■ What is expected
Each line from the one holding "Principal (563, 412)" to the last line below must be written out exactly, with no other output.

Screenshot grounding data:
# # # #

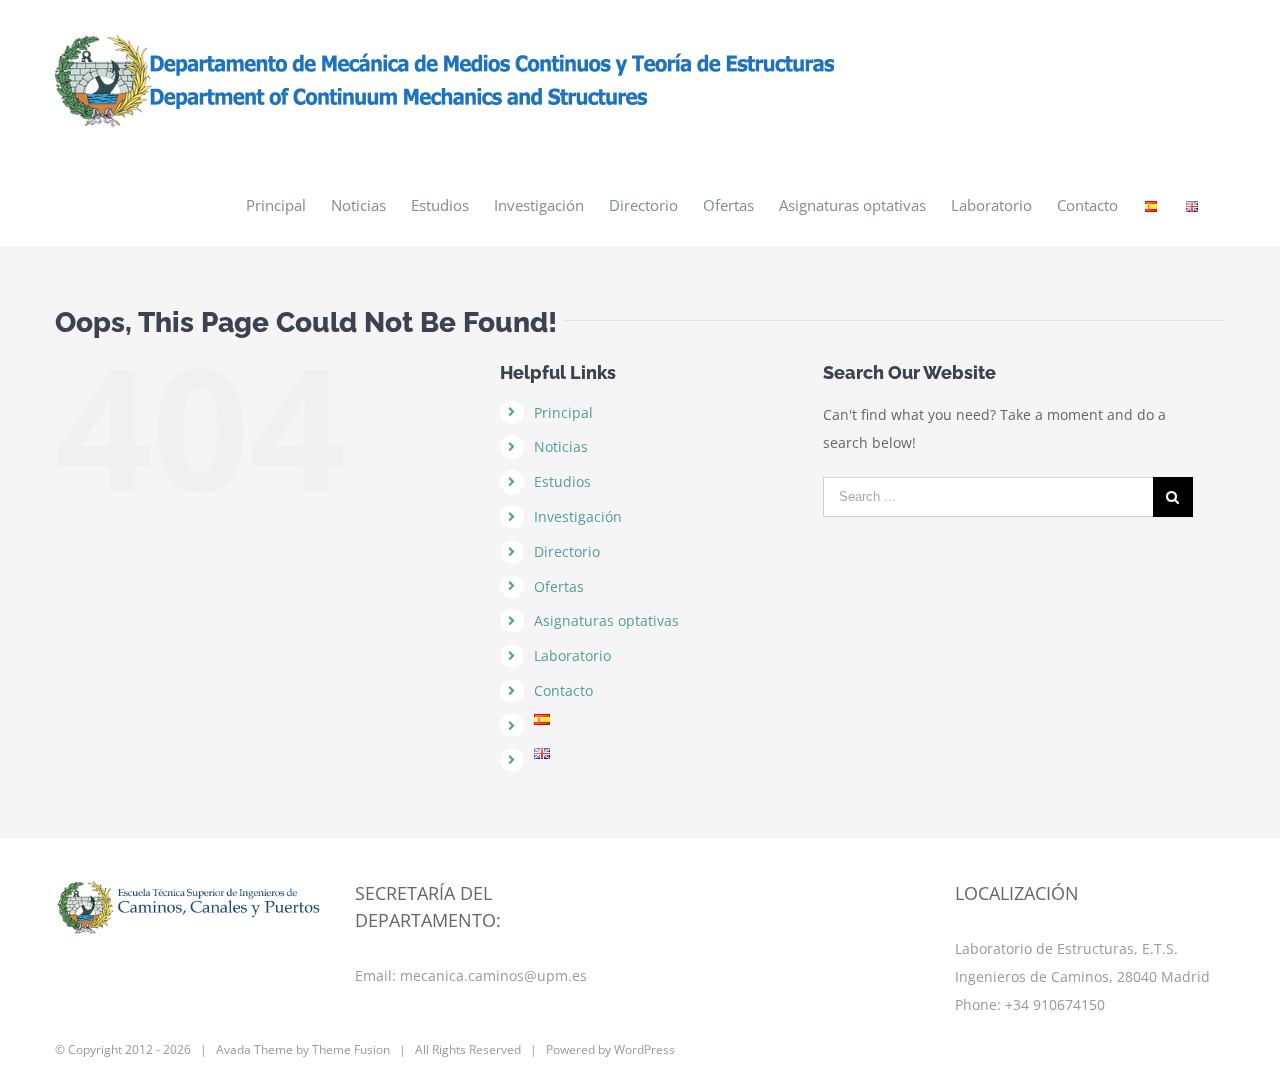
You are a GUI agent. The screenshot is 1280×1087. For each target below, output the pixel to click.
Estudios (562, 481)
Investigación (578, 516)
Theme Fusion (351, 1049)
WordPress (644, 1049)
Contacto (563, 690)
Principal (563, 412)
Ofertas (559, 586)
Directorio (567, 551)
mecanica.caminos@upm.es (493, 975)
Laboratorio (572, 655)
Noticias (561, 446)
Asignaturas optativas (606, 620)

# # # #

■ Solution
Principal (563, 412)
Ofertas (559, 586)
Directorio (567, 551)
mecanica.caminos@upm.es (493, 975)
Laboratorio (572, 655)
Noticias (561, 446)
Asignaturas optativas (606, 620)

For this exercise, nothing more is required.